A collaboration by Chattanooga area nonprofits and government agencies seeks to address the recent wave of violence in Chattanooga involving young people by providing a series of events giving children fun and safe activities as an alternative to getting involved with gangs and other illegal activity.
The events organized by the city of Chattanooga's Office of Community Health, Cempa Community Care and the Lighthouse Collective will kick off Sunday.
"One thing that continues, here in our community, is that our kids don't have anything to do," LaDarius Price, co-founder of the Lighthouse Collective, said in a telephone interview with the Chattanooga Times Free Press. "We wanted to provide something that was fun for our young people to engage in during the weekend. While it's only two hours, it gives them something positive to look forward to."

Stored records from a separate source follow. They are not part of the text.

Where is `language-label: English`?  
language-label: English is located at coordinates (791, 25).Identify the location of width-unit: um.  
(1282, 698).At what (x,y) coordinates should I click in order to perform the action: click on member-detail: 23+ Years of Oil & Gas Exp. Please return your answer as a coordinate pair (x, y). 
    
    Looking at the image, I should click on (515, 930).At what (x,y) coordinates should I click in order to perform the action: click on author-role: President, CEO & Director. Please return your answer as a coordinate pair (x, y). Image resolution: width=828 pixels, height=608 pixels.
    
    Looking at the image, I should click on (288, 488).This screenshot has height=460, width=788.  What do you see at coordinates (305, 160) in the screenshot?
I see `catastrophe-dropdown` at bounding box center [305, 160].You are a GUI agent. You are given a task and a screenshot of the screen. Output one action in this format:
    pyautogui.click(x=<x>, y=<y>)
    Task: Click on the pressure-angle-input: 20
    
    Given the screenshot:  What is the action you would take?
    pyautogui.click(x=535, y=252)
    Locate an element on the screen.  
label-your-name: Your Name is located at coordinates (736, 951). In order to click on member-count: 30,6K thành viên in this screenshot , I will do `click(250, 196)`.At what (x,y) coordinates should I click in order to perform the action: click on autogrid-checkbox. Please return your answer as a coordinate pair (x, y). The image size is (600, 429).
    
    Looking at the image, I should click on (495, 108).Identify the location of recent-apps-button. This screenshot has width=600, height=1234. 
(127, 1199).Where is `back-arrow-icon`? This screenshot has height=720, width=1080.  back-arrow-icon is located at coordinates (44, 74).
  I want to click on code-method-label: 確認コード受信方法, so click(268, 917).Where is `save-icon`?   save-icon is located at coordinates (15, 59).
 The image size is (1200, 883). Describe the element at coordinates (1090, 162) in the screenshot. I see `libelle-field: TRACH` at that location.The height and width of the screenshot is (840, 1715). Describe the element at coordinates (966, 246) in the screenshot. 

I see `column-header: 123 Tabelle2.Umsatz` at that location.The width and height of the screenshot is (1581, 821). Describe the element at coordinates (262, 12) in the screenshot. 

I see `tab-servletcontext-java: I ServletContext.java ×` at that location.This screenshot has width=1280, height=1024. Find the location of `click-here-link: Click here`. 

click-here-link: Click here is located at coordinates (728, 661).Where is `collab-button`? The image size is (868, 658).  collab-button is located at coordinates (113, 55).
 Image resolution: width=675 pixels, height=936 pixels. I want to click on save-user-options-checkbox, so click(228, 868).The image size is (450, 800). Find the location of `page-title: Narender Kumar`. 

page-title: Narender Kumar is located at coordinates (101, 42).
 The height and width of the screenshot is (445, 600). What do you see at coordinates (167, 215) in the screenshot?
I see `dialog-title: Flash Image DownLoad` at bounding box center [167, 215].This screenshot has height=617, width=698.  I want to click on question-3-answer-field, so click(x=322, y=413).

Price, who also works at Cempa as the organization's community outreach coordinator, said the issue of unsupervised teenagers hanging out downtown, which police believe contributed to a shooting incident that left six teenagers between the ages of 13 and 15 injured on May 28, served as motivation for those behind the effort.
The events, known as No Smoke Sundays, will kick off from 6-8 p.m. Sunday at Miller Park.
The name No Smoke Sundays is a play on a term used by teenagers to gain recognition or popularity amongst their peers.
"There is a term in our culture that says 'I want all the smoke' and it can be a good thing," Price said. "But I started to think about gun smoke and thought 'How about we don't want any of the smoke?' and that's how I came up with No Smoke Sunday."
IF YOU GO
What: No Smoke Sundays
When: Every Sunday in July, starting on July 3.
Time: 6-8 p.m.
Where: Miller Park, East M.L. King Boulevard, Chattanooga.
Those who attend will be able to enjoy music from local DJs, food trucks and gaming trucks.
Ellis Smith, the spokesperson for the office of Chattanooga Mayor Tim Kelly, who has been vocal about stopping gun violence within the city, said the events are a way to go beyond the traditional forms of reaching out to the community while making elected officials and local leaders more available.
"One of the things that we want to do more of is to reach beyond our traditional comfort zones," Smith said. "Mayor Kelly has made it a priority to reach out, to hear their thoughts about things that we can do to help our neighborhoods."
Smith also said Kelly's commitment to creating a safer Chattanooga will continue beyond these events.
"The mayor has been clear in his commitment to bring options and opportunity to our city's youth," Smith said. "At a time when the weather is nice and kids are looking for things to do, the city is playing a role today and will be playing a larger role in the future in providing programming and mentorship to engage with one another in a safe environment with trusted adults and to have fun."
The goal for the mayor's office and for Price is to have more accessibility, beyond community and activity centers, for Chattanooga's youth and their families to engage with one another.
Price added that he's trying a different approach and bringing positive role models to be available to speak one on one with children instead of talking on a stage.
After a recent roundtable discussion in Brainerd, "a lot of the kids came over and spoke to the leaders one one one, discussing things with them that they didn't want to with the group," Price said. "That's why I decided to not have them speak on a stage for 5 or 10 minutes."
Price said the event will be available to anyone who wants to come together and engage and is open to the possibility of the event going on past the planned month of July.
"It gives the opportunity for kids from out of town to come and gather. Once we bring them together, they're able to see they're a lot more similar than they understand," Price said.
Eight days after the May shooting, another, larger shooting incident occurred on June 5 on McCallie Avenue that left three dead and 14 injured. One of those injured was a 16-year-old boy.
Soon after both shooting incidents, the Lighthouse Collective hosted a series of events aimed at high school students asking how gun violence was affecting them. Some of the students said the shootings left them feeling numb, hopeless and afraid to leave the house.
"We want to have a safe environment where they can just come and hang out," Price said.